» Passage shown
──────────

The most poignant parts of my life happened in books. Every time I discover something great it’s with a fictional companion. Not a wonder I feel destined to write a story. In the meantime, I’m working on telling my stories out loud. I’m the Jane Austen character that wishes she was Jane Austen, not believing in myself is part of the magic. That ability to zone out and take apart the world around me. Not caring what people think and simply continuing on my mission.
I feel freer now than I ever have. The problem is it hurts to breathe. I’m not wanting for anything except more time to process things. Constant sources of entertainment and new experiences. Potential to start over in career paths I once loved. Living in denial this long is a bit like leaving a cult (or a bunker). The cost of living in my previous life was so infinitely higher than here. Shifts in resources have been dramatic to say the least but the difference is truly the human resources.
Some family networks are too large to fail. Fortunately, I found a great divestment option that only costs me biological children. A prodigal soul made better by the journey, regardless of results. I come from a fertile bunch and resisting the call of motherhood was never an easy decision. My only problem is sapiosexuality doesn’t promote good genetics. I’m not a physical specimen that should get replicated. That said, I’m pretty sure I gave birth to a religion recently, so I might live up to my original namesake.

──────────

» Information given

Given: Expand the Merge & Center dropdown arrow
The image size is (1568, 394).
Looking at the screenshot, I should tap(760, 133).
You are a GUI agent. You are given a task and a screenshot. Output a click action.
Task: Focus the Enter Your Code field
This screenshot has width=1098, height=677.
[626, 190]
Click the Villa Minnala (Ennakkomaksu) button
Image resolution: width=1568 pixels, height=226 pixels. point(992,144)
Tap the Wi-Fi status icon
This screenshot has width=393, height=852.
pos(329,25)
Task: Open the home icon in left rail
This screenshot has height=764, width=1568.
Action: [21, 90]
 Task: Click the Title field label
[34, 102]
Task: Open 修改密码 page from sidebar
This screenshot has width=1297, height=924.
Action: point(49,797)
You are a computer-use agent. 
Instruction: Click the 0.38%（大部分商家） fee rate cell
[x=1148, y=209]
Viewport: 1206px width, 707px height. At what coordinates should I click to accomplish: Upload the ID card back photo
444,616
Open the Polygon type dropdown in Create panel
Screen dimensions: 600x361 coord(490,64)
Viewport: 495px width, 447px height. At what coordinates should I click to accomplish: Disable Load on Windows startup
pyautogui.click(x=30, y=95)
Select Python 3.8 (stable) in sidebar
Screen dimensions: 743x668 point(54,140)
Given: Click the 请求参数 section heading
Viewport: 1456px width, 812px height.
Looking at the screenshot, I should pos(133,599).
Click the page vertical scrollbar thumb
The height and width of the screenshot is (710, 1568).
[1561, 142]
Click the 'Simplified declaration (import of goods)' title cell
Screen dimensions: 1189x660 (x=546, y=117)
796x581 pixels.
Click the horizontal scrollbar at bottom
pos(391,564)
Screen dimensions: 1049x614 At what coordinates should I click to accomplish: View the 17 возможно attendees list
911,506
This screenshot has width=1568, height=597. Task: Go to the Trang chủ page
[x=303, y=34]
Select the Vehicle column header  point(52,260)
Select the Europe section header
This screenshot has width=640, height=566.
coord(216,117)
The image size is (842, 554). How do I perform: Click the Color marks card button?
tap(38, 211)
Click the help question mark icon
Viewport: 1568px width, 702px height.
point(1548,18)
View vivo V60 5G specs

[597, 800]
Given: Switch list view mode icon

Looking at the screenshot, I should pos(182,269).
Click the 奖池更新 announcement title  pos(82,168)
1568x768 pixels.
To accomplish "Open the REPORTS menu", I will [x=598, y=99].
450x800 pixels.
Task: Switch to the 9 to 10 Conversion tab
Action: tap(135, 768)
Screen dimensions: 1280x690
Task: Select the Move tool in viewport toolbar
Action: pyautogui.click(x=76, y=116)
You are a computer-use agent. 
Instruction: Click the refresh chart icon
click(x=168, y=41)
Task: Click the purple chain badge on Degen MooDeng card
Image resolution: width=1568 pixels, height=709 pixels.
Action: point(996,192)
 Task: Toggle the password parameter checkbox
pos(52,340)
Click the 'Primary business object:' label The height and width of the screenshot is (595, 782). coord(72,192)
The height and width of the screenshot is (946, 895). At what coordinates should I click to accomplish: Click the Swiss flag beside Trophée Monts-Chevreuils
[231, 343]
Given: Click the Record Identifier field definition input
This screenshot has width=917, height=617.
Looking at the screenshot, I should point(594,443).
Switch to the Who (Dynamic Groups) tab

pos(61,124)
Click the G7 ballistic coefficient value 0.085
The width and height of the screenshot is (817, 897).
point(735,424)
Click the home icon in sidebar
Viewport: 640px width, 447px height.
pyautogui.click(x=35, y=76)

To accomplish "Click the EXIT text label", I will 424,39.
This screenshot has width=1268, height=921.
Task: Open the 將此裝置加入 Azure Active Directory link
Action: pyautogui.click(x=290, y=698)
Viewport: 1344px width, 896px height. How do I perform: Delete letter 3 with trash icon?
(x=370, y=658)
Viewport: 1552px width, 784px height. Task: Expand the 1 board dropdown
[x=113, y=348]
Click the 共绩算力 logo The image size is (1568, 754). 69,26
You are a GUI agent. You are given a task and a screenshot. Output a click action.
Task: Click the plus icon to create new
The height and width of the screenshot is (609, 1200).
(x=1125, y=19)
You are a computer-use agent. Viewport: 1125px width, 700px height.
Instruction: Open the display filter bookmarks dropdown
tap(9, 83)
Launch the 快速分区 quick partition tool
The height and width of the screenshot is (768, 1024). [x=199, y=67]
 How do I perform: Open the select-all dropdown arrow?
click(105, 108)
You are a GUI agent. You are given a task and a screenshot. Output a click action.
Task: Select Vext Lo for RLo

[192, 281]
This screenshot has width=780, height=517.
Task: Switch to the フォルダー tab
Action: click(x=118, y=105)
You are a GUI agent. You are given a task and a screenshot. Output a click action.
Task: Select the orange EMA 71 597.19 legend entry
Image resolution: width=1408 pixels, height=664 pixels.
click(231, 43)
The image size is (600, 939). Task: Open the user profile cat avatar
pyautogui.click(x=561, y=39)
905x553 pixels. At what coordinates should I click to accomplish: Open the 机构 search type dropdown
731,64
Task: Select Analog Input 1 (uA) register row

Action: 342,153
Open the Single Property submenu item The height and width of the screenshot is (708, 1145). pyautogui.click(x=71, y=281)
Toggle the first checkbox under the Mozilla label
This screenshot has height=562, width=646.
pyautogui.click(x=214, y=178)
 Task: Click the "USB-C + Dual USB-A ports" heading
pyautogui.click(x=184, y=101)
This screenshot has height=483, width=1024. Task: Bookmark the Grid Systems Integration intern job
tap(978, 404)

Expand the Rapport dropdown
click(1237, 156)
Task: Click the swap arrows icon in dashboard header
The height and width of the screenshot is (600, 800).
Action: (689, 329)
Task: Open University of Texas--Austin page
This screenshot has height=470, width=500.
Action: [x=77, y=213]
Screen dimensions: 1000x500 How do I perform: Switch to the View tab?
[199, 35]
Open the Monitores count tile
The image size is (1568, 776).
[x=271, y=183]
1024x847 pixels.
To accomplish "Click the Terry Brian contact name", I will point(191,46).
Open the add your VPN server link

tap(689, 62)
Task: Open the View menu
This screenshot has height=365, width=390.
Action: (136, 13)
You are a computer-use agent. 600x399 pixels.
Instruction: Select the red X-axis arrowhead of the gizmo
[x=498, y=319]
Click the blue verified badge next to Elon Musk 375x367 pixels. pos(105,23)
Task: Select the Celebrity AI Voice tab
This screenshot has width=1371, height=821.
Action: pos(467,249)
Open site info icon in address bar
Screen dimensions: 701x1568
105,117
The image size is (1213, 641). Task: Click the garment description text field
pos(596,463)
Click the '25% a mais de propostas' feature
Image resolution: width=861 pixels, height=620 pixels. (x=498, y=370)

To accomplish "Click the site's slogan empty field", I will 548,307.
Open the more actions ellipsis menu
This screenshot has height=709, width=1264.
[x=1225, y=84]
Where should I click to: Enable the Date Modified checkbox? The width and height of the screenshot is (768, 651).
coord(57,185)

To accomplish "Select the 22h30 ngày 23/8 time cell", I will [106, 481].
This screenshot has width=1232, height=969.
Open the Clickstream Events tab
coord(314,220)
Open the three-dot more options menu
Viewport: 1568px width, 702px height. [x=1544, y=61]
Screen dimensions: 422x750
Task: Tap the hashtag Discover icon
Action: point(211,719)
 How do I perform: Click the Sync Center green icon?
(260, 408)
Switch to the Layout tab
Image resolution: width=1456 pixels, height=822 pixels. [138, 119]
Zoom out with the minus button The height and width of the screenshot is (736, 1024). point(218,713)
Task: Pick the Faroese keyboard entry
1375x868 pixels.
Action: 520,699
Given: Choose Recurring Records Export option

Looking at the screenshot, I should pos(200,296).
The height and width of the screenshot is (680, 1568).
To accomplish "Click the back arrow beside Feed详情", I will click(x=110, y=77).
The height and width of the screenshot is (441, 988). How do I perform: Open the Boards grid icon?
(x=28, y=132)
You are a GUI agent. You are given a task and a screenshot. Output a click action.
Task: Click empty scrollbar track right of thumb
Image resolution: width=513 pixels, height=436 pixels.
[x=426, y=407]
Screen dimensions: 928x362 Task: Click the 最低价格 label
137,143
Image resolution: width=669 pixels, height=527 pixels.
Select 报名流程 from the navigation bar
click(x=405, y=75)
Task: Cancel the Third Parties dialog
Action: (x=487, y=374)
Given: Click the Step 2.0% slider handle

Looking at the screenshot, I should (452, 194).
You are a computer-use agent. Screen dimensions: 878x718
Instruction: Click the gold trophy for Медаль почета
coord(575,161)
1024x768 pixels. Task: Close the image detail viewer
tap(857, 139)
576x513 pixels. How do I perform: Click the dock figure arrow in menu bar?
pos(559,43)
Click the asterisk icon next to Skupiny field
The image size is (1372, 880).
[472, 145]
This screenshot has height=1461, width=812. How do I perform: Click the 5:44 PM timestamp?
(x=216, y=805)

──────────

» Activity list
1. From the essay, list every sentence that begins with the word "I" or "I’m".
2. According to the essay, why is it no wonder that the writer feels destined to write a story?
3. Reproduce word for word the stretch of the essay from "Some family networks" through "my original namesake.".

» Answer section
1.
1. I’m the Jane Austen character that wishes she was Jane Austen, not believing in myself is part of the magic.
2. I feel freer now than I ever have.
3. I’m not wanting for anything except more time to process things.
4. I come from a fertile bunch and resisting the call of motherhood was never an easy decision.
5. I’m not a physical specimen that should get replicated.

2. The writer says the most poignant parts of their life happened in books. Every great discovery they make comes with a fictional companion.

3.
Some family networks are too large to fail. Fortunately, I found a great divestment option that only costs me biological children. A prodigal soul made better by the journey, regardless of results. I come from a fertile bunch and resisting the call of motherhood was never an easy decision. My only problem is sapiosexuality doesn’t promote good genetics. I’m not a physical specimen that should get replicated. That said, I’m pretty sure I gave birth to a religion recently, so I might live up to my original namesake.